Smt. Priyanka Seethepalli asked: One of my Christian friends asked me “Why does Hinduism have so many forms of Gods and Goddesses? We have only Jesus Christ. Muslims have only Allah. Buddhism has only Lord Buddha and so on. How can one keep up with so many forms? Are you supposed to just pick whom you like and focus on that form”? How should I answer such questions?

Swami replied: The above question regarding the multiplicity of Gods in Hinduism itself contains the answer because the questioner asked “Are you supposed to just pick whom you like and focus on that form?” Hinduism is a micro-model of the macro-world. What you see in the world, you also see in the Hindu religion at a micro-level. In the world, you have picked up the form of Jesus since you liked it and you are focusing on it. Did you ask other people in the world, “Why are there so many forms of God existing in the world when Jesus alone is God?” Some other person has picked Allah, who has no form. Some other person picked Buddha. Note that even Allah is a mediated form of God because the unimaginable God entered in a medium of formless light.

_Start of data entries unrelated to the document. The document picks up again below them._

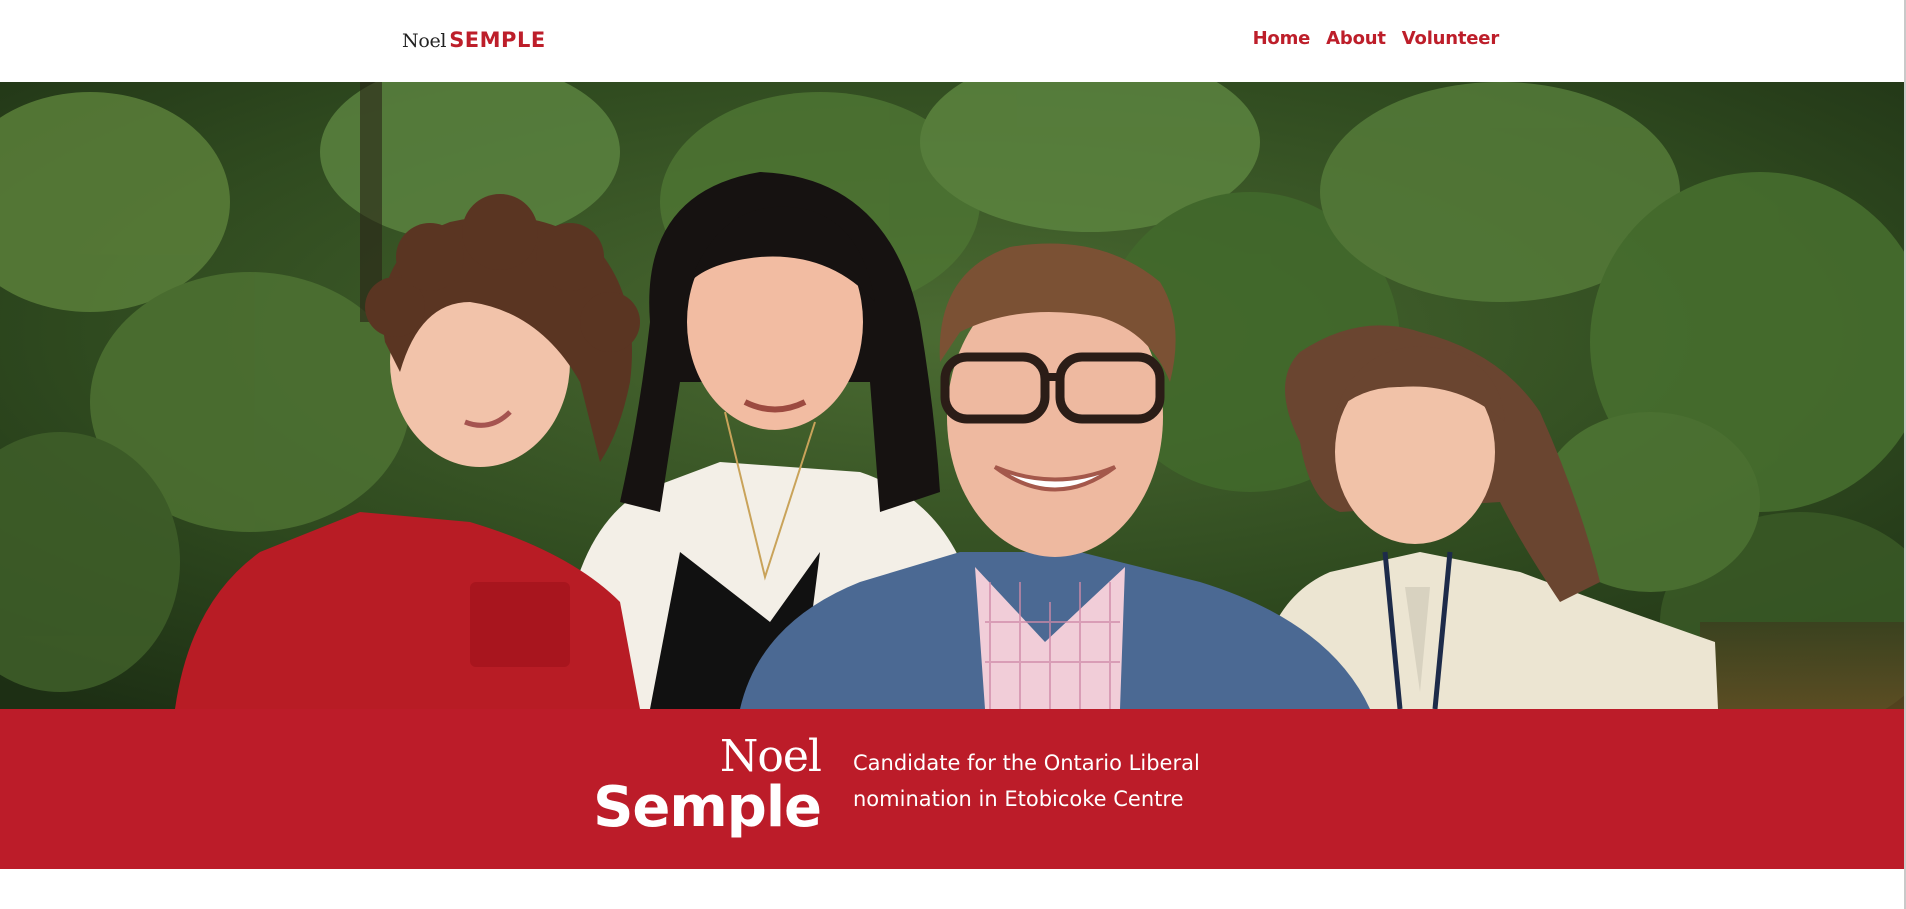  I want to click on logo-first-name: Noel, so click(424, 41).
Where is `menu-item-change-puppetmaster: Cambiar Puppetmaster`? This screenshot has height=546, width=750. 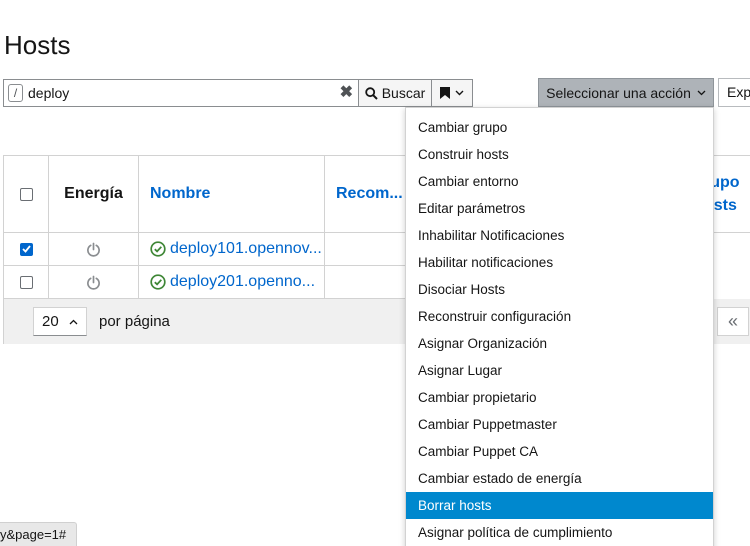
menu-item-change-puppetmaster: Cambiar Puppetmaster is located at coordinates (560, 424).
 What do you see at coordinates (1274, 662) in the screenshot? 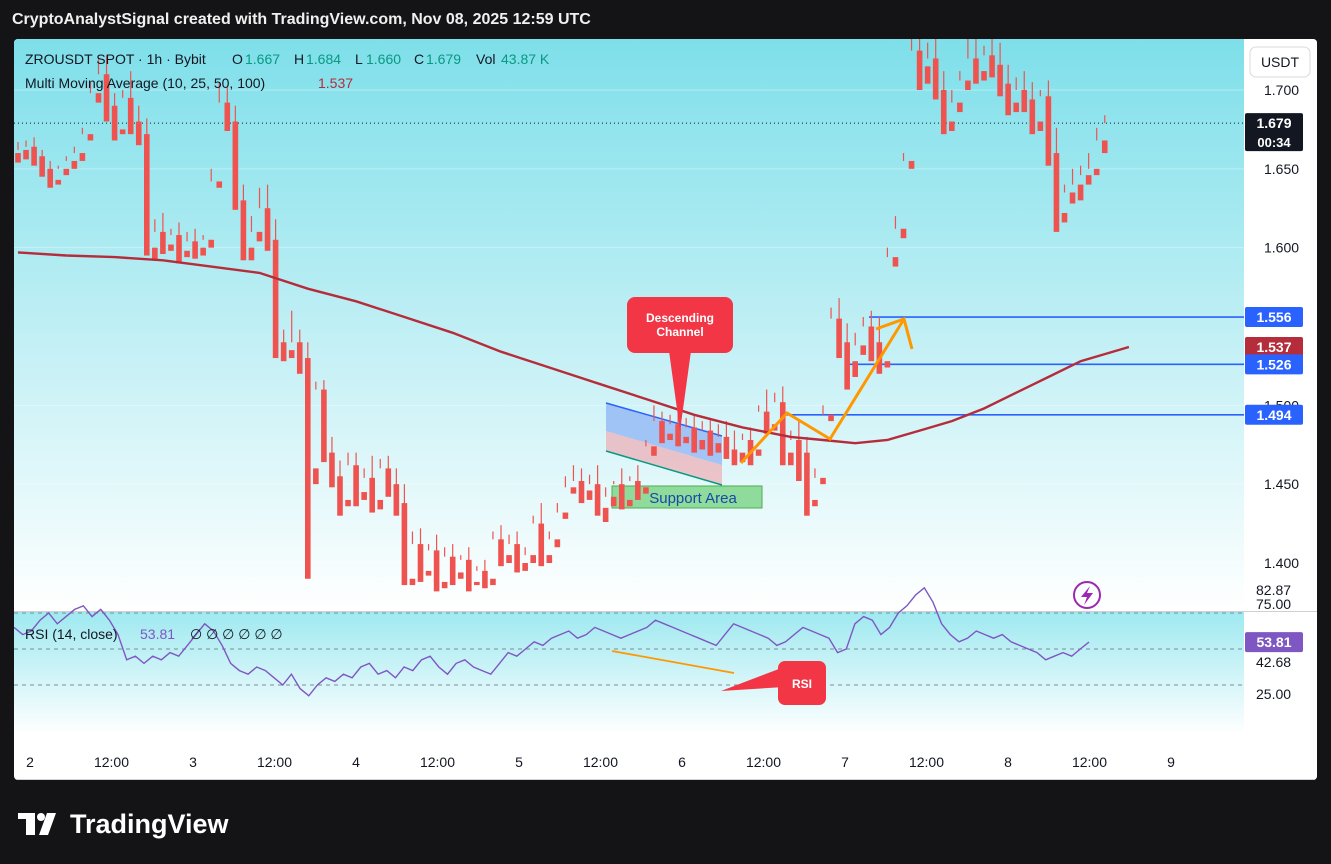
I see `rsi-tick-label: 42.68` at bounding box center [1274, 662].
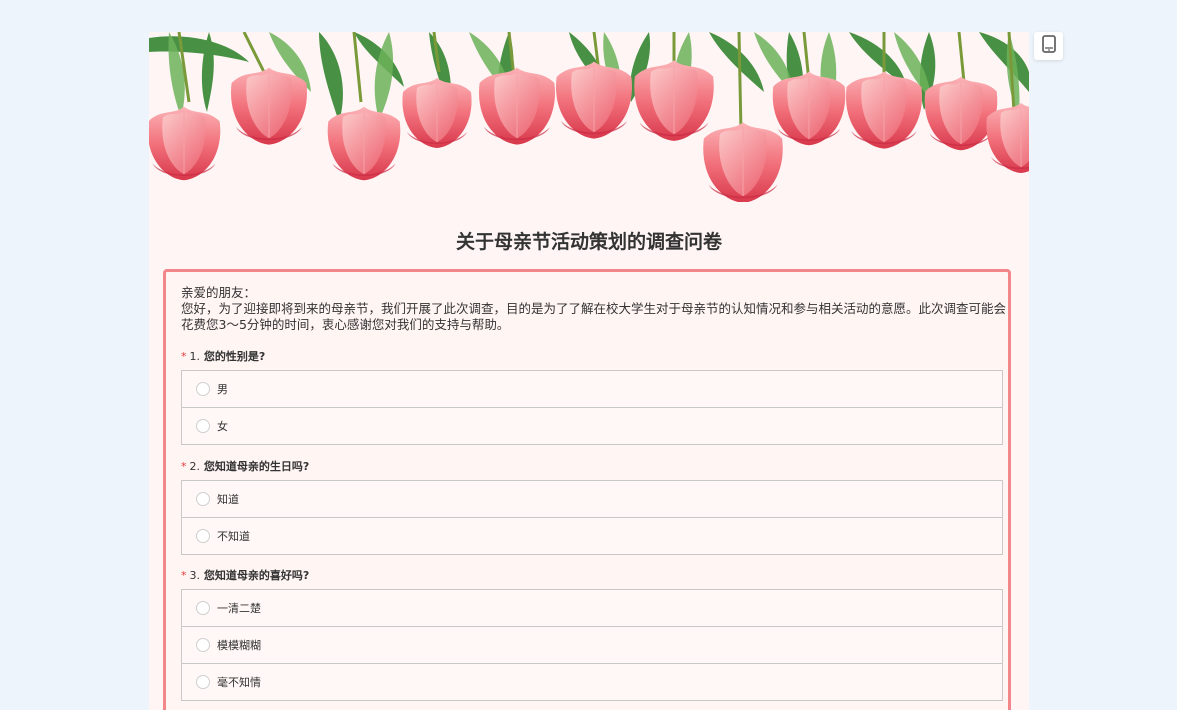 The width and height of the screenshot is (1177, 710). I want to click on question-1: * 1. 您的性别是? 男 女, so click(592, 398).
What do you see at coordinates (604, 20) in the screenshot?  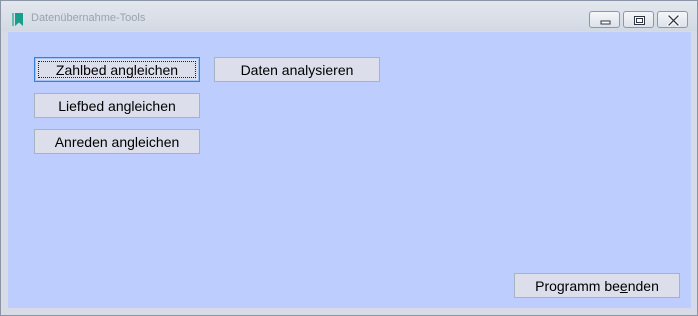 I see `minimize-button` at bounding box center [604, 20].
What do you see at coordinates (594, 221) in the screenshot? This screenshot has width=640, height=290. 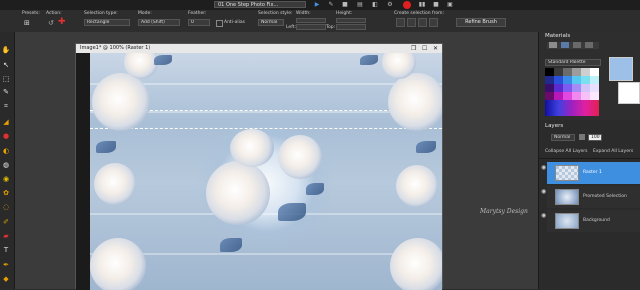 I see `layer-row: Background` at bounding box center [594, 221].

The external form chosen by the devotee is as per the devotee’s personal taste. The external form does not merely mean the physical features of the body. The external form includes the internal mental qualities, in the case of the Human Incarnation of God. Both the body and the qualities constitute the external form because the internal form existing in any Human Incarnation of God is the same unimaginable God. Human Incarnations differ in their external forms in terms of the physical features and the colour of the body along with the mental qualities. But the internal unimaginable God in all of them is one and the same. If you take two ordinary human beings, God does not exist in them. In that case, the body is external and the mental qualities are internal. But in a Human Incarnation, God exists in the human medium.

God is internal and both the body and the mental qualities become the external medium. Of course, the noble qualities are commonly present in all Incarnations, but their modes differ. There are three modes, which are sattvam (peaceful), rajas (active) and tamas (dormant). Human beings differ in their tastes for these modes. The divine qualities present in an Incarnation can be expressed in any of the three modes mentioned above. So, when I said that the internal qualities in Incarnations differ, it means that the modes differ. Rāma was very calm and peaceful, whereas Krishna was very dynamic. But both have the same divine qualities.